Records for the exercise:
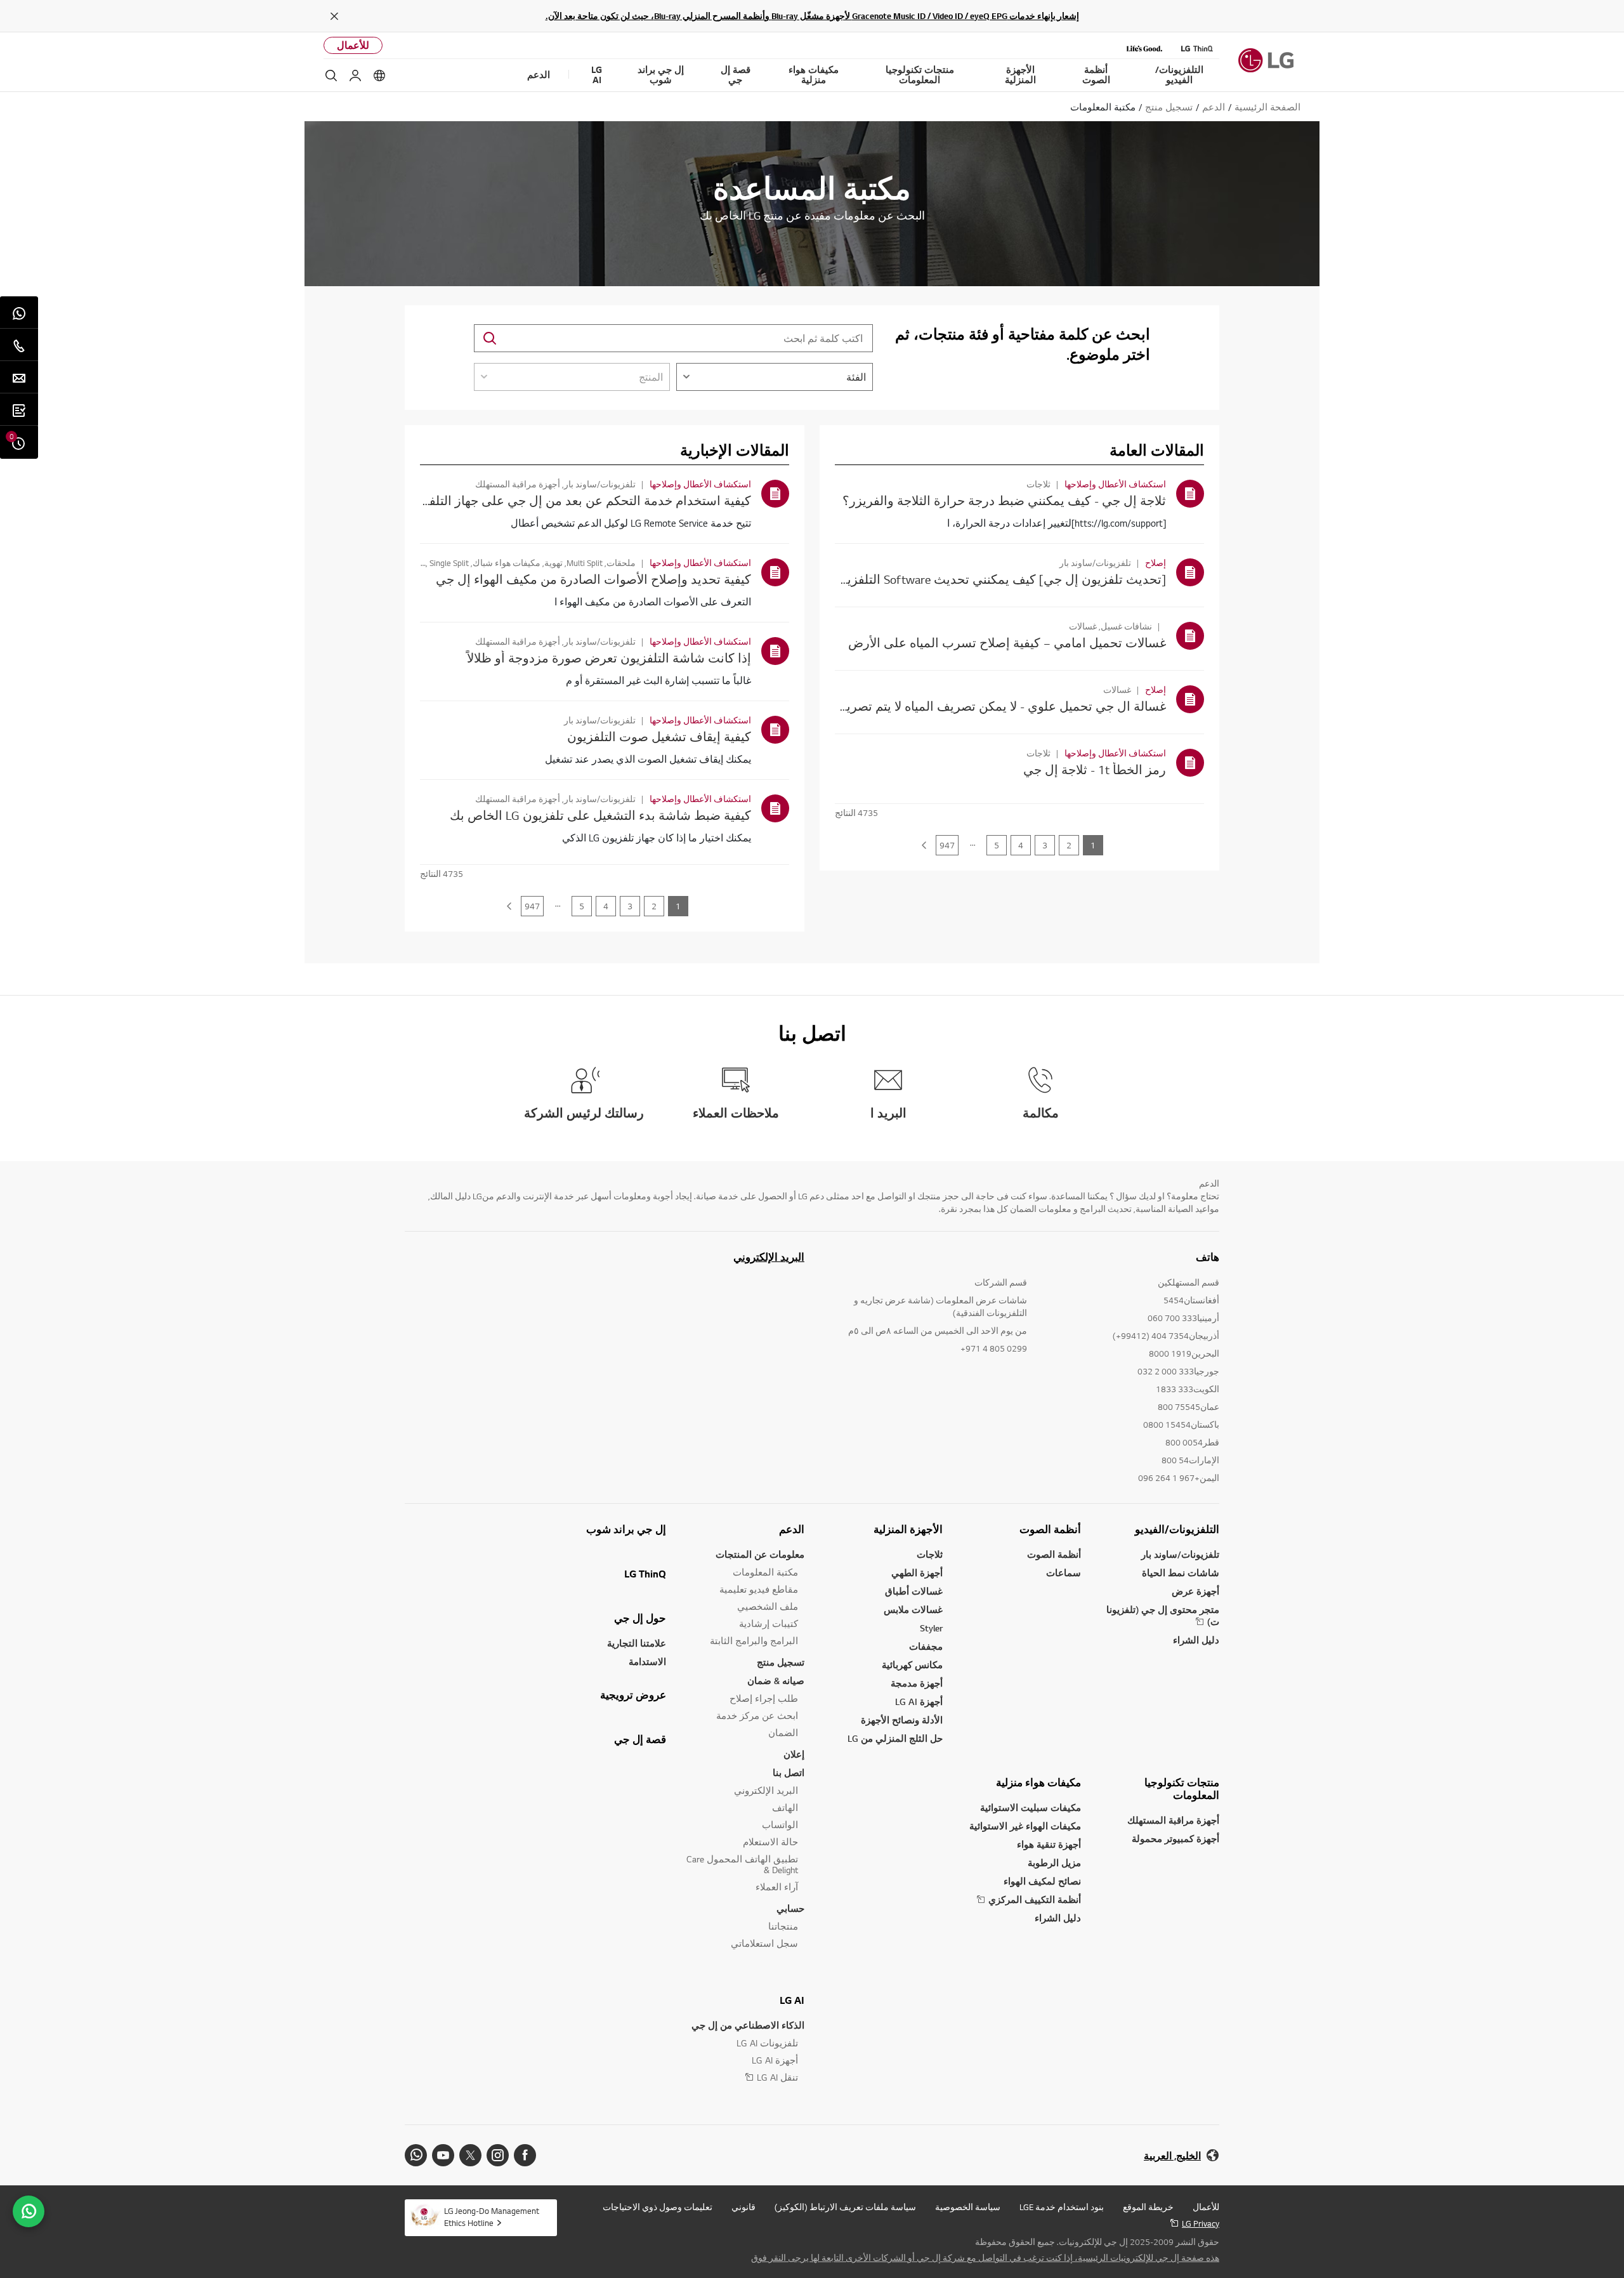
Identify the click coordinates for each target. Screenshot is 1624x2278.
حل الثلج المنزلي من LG (895, 1738)
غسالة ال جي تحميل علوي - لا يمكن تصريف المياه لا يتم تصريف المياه (983, 706)
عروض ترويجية (633, 1695)
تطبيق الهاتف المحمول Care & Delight (742, 1864)
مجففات (926, 1646)
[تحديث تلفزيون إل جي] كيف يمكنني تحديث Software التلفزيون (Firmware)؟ (965, 579)
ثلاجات (930, 1554)
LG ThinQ (645, 1573)
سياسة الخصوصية (967, 2207)
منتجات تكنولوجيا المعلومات (1181, 1788)
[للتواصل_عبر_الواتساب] (28, 2211)
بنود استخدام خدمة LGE (1061, 2207)
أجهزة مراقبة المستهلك (1173, 1820)
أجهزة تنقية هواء (1049, 1844)
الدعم (791, 1529)
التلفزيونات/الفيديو (1177, 1529)
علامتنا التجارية (636, 1643)
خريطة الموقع (1148, 2207)
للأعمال (353, 45)
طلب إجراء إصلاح (764, 1698)
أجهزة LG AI (919, 1701)
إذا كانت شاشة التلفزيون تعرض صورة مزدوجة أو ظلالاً (609, 658)
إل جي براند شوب (626, 1529)
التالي (924, 845)
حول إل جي (640, 1618)
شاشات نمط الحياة (1180, 1573)
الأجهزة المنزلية (908, 1529)
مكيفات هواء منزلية (1038, 1782)
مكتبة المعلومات (765, 1572)
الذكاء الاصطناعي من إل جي (747, 2025)
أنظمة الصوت (1050, 1529)
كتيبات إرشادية (768, 1623)
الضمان (783, 1733)
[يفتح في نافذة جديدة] (525, 2155)
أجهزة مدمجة (917, 1683)
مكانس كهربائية (912, 1665)
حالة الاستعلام (770, 1842)
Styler (931, 1628)
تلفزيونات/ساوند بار (1180, 1554)
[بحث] (331, 75)
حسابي (790, 1908)
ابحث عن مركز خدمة (757, 1715)
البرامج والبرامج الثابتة (754, 1641)
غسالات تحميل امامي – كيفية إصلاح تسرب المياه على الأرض (1007, 642)
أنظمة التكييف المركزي (1034, 1899)
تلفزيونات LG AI (767, 2043)
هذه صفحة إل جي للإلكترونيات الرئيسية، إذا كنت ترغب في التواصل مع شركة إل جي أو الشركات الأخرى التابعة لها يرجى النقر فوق (985, 2257)
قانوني (743, 2207)
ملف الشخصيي (767, 1606)
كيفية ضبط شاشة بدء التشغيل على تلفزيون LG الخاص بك (600, 815)
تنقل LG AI (777, 2077)
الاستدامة (647, 1662)
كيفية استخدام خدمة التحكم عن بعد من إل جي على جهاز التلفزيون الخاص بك (549, 500)
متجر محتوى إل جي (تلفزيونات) (1162, 1615)
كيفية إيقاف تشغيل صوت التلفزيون (659, 736)
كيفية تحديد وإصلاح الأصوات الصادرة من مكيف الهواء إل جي (593, 579)
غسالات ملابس (913, 1609)
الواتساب (780, 1825)
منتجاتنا (783, 1926)
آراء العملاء (777, 1887)
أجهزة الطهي (917, 1573)
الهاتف (785, 1807)
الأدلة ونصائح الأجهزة (902, 1720)
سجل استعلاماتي (764, 1943)
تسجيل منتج (780, 1662)
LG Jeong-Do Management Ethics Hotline (491, 2217)
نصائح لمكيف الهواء (1042, 1881)
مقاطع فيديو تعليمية (758, 1589)
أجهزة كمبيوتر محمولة (1175, 1839)
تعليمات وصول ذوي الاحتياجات (657, 2207)
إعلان (793, 1754)
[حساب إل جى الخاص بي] (355, 75)
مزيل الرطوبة (1054, 1863)
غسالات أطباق (914, 1591)
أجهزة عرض (1195, 1591)
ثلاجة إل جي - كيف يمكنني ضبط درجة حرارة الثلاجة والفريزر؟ (1004, 500)
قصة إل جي (640, 1739)
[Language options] (379, 75)
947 (947, 845)
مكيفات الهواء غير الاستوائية (1025, 1826)
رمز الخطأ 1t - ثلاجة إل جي (1094, 769)
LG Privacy (1200, 2223)
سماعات (1063, 1573)
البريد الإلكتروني (768, 1257)
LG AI (792, 2000)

What is being asked:
Copy the full listing above exactly, apart from the pictures.

Your solution:
Identify the click coordinates for each target. Screenshot is 1624x2278.
حل الثلج المنزلي من LG (895, 1738)
غسالة ال جي تحميل علوي - لا يمكن تصريف المياه لا يتم تصريف المياه (983, 706)
عروض ترويجية (633, 1695)
تطبيق الهاتف المحمول Care & Delight (742, 1864)
مجففات (926, 1646)
[تحديث تلفزيون إل جي] كيف يمكنني تحديث Software التلفزيون (Firmware)؟ (965, 579)
ثلاجات (930, 1554)
LG ThinQ (645, 1573)
سياسة الخصوصية (967, 2207)
منتجات تكنولوجيا المعلومات (1181, 1788)
[للتواصل_عبر_الواتساب] (28, 2211)
بنود استخدام خدمة LGE (1061, 2207)
أجهزة مراقبة المستهلك (1173, 1820)
أجهزة تنقية هواء (1049, 1844)
الدعم (791, 1529)
التلفزيونات/الفيديو (1177, 1529)
علامتنا التجارية (636, 1643)
خريطة الموقع (1148, 2207)
للأعمال (353, 45)
طلب إجراء إصلاح (764, 1698)
أجهزة LG AI (919, 1701)
إذا كانت شاشة التلفزيون تعرض صورة مزدوجة أو ظلالاً (609, 658)
إل جي براند شوب (626, 1529)
التالي (924, 845)
حول إل جي (640, 1618)
شاشات نمط الحياة (1180, 1573)
الأجهزة المنزلية (908, 1529)
مكيفات هواء منزلية (1038, 1782)
مكتبة المعلومات (765, 1572)
الذكاء الاصطناعي من إل جي (747, 2025)
أنظمة الصوت (1050, 1529)
كتيبات إرشادية (768, 1623)
الضمان (783, 1733)
[يفتح في نافذة جديدة] (525, 2155)
أجهزة مدمجة (917, 1683)
مكانس كهربائية (912, 1665)
حالة الاستعلام (770, 1842)
Styler (931, 1628)
تلفزيونات/ساوند بار (1180, 1554)
[بحث] (331, 75)
حسابي (790, 1908)
ابحث عن مركز خدمة (757, 1715)
البرامج والبرامج الثابتة (754, 1641)
غسالات تحميل امامي – كيفية إصلاح تسرب المياه على الأرض (1007, 642)
أنظمة التكييف المركزي (1034, 1899)
تلفزيونات LG AI (767, 2043)
هذه صفحة إل جي للإلكترونيات الرئيسية، إذا كنت ترغب في التواصل مع شركة إل جي أو الشركات الأخرى التابعة لها يرجى النقر فوق (985, 2257)
قانوني (743, 2207)
ملف الشخصيي (767, 1606)
كيفية ضبط شاشة بدء التشغيل على تلفزيون LG الخاص بك (600, 815)
تنقل LG AI (777, 2077)
الاستدامة (647, 1662)
كيفية استخدام خدمة التحكم عن بعد من إل جي على جهاز التلفزيون الخاص بك (549, 500)
متجر محتوى إل جي (تلفزيونات) (1162, 1615)
كيفية إيقاف تشغيل صوت التلفزيون (659, 736)
كيفية تحديد وإصلاح الأصوات الصادرة من مكيف الهواء إل جي (593, 579)
غسالات ملابس (913, 1609)
الواتساب (780, 1825)
منتجاتنا (783, 1926)
آراء العملاء (777, 1887)
أجهزة الطهي (917, 1573)
الهاتف (785, 1807)
الأدلة ونصائح الأجهزة (902, 1720)
سجل استعلاماتي (764, 1943)
تسجيل منتج (780, 1662)
LG Jeong-Do Management Ethics Hotline (491, 2217)
نصائح لمكيف الهواء (1042, 1881)
مقاطع فيديو تعليمية (758, 1589)
أجهزة كمبيوتر محمولة (1175, 1839)
تعليمات وصول ذوي الاحتياجات (657, 2207)
إعلان (793, 1754)
[حساب إل جى الخاص بي] (355, 75)
مزيل الرطوبة (1054, 1863)
غسالات أطباق (914, 1591)
أجهزة عرض (1195, 1591)
ثلاجة إل جي - كيف يمكنني ضبط درجة حرارة الثلاجة والفريزر؟ (1004, 500)
قصة إل جي (640, 1739)
[Language options] (379, 75)
947 (947, 845)
مكيفات الهواء غير الاستوائية (1025, 1826)
رمز الخطأ 1t - ثلاجة إل جي (1094, 769)
LG Privacy (1200, 2223)
سماعات (1063, 1573)
البريد الإلكتروني (768, 1257)
LG AI (792, 2000)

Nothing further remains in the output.